Task directions: From the entries that follow, list every line in which the string "computer" appears.

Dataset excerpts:
......

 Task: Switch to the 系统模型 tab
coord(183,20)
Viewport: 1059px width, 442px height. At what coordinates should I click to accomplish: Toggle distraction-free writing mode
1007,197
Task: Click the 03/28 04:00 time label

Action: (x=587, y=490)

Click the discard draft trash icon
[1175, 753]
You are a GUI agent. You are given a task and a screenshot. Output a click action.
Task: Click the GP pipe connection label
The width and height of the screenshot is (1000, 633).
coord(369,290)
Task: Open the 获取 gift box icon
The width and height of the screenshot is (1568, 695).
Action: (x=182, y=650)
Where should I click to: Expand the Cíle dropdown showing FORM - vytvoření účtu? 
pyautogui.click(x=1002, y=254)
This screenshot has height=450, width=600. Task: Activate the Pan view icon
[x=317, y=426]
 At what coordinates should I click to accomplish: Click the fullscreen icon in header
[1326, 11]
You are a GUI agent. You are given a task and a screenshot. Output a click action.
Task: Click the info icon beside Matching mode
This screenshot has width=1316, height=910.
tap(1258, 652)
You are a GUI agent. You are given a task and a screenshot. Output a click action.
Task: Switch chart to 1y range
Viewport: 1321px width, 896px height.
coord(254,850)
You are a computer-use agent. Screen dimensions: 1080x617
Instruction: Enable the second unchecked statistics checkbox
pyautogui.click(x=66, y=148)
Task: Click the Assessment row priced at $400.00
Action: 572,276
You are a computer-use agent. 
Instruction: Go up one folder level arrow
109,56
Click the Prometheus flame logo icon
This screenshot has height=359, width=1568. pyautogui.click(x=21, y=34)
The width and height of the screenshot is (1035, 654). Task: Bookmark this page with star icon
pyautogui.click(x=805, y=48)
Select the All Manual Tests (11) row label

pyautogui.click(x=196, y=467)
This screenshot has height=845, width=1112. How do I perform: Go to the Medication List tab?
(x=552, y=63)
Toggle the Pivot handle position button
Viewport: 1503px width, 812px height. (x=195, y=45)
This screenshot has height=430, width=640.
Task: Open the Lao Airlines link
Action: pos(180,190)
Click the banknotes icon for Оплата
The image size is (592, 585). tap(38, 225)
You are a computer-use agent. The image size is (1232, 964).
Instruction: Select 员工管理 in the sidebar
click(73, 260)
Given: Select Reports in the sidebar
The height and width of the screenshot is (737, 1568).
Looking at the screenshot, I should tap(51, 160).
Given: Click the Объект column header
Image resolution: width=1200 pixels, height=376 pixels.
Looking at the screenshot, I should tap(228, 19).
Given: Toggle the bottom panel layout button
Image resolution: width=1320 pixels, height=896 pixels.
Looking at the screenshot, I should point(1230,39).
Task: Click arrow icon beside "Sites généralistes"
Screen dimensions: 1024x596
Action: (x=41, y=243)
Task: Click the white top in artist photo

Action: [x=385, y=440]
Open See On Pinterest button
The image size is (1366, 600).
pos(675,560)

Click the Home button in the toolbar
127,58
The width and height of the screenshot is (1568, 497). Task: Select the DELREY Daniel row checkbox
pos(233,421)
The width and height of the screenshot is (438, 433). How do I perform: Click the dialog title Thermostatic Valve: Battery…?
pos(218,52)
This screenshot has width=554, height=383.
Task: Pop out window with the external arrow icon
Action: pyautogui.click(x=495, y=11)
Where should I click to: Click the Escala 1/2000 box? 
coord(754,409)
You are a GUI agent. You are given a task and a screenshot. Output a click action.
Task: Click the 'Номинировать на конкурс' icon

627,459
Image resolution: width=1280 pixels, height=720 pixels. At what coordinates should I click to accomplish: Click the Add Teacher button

......

Answer to this exercise:
You are a computer-use agent. Screen dimensions: 1080x617
You are a computer-use agent. 
You are a computer-use agent. The image size is (1232, 964).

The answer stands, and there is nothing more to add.